An Open Letter to Drunk Drivers

“I only had one drink.”

“I needed to go home… there was no where for me to sleep.”

“I wasn’t even drunk. I was fine.”

If you’ve said any of these things, and you’ve gotten in a car and driven… this letter goes out to you.

Drunk driving is not funny. It’s not hip or “bad ass.” It’s certainly not cool. It is one of the worst decisions you could probably make in your lifetime. It is one of the most selfish decisions you could make. Don’t do it.

But, if you have, listen up.

Drunk driving is preventable in all ways. It just shouldn’t happen. But why it does still baffles me. People carelessly hop in their car with no remorse or second thought that their actions could have a ripple effect on those around them.

Think about your best friend. She is your ride or die. You all go out to your friend’s birthday party. Your best friend doesn’t drink because she has a huge test in the morning so she drives home at around midnight. You wake up the next morning to texts and phone calls and things you never imagined reading in your life. She was t-boned and killed by a drunk 18 year old coming home from a party. Her life was lost because a guy wanted to drive home to sleep in his own bed. She is gone now.
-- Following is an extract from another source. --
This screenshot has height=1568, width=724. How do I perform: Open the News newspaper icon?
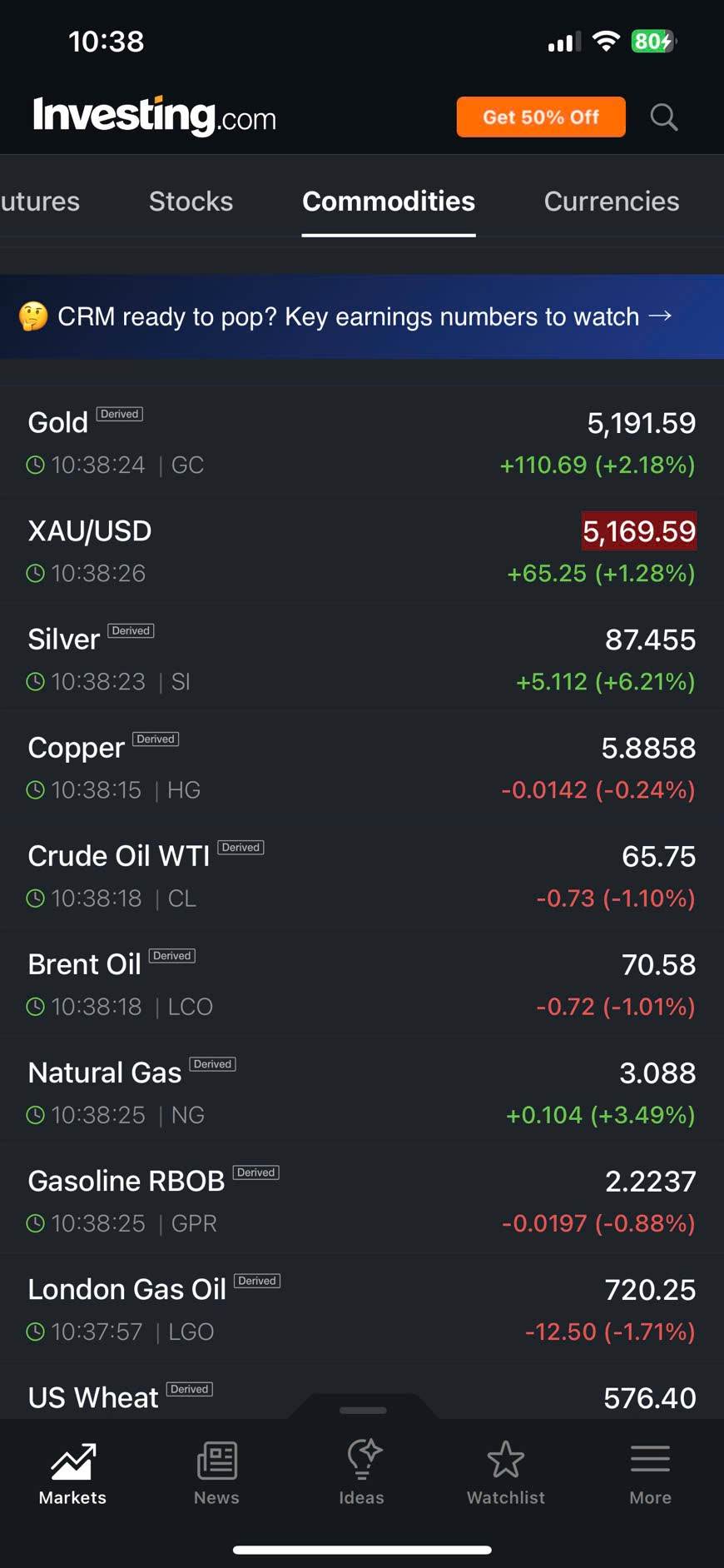pos(216,1462)
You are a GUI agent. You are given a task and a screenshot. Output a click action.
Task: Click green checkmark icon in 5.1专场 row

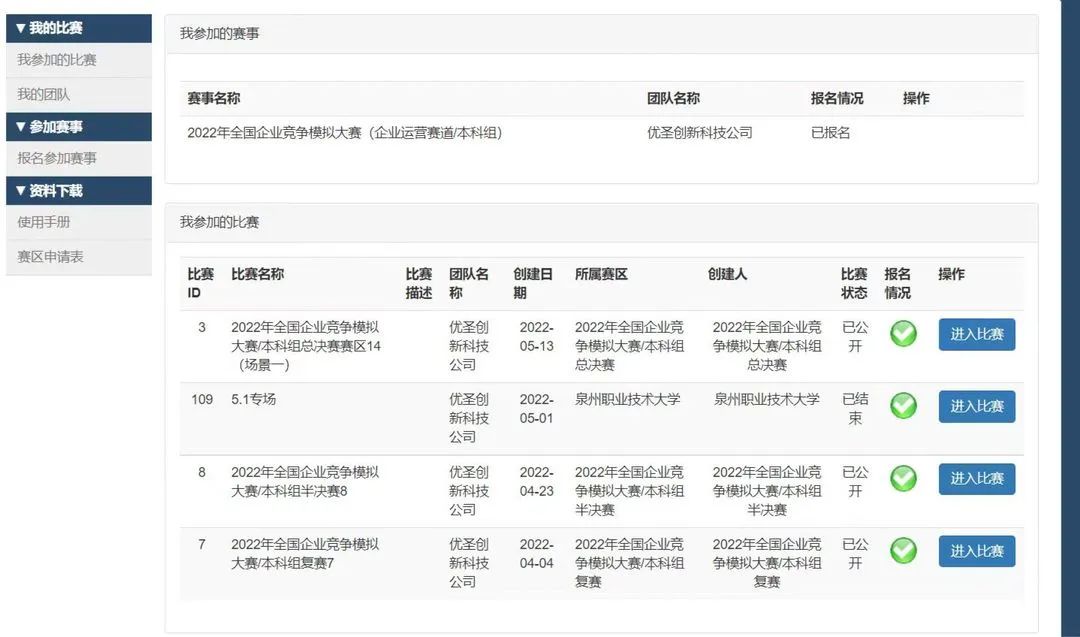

Think about your mom. She means the absolute world to you. Your mom is leaving Target after a late night run to get groceries. She is driving the family’s mini van and stops at a red light. A car goes right through the intersection and the van goes spinning. And that’s the end.

These scenarios are heart wrenching in the worst of ways. These situations happen almost every day because you decide driving while drunk is okay. Your moral values kill those in your community. Your actions have the chance to change the lives of those around you in the worst way possible. All of these pressures could easily be abolished if you simply think before you drink.

Think about how much your life would change if someone you loved got killed by a drunk driver, someone similar to yourself who thought, “they were fine.”

The simplicity of thinking before doing can change your life. Put the bottle down before you pick up your keys. Chill for a while before you think you’re okay to drive. Don’t make any decisions that you aren’t completely sure about because they can become detrimental to us all.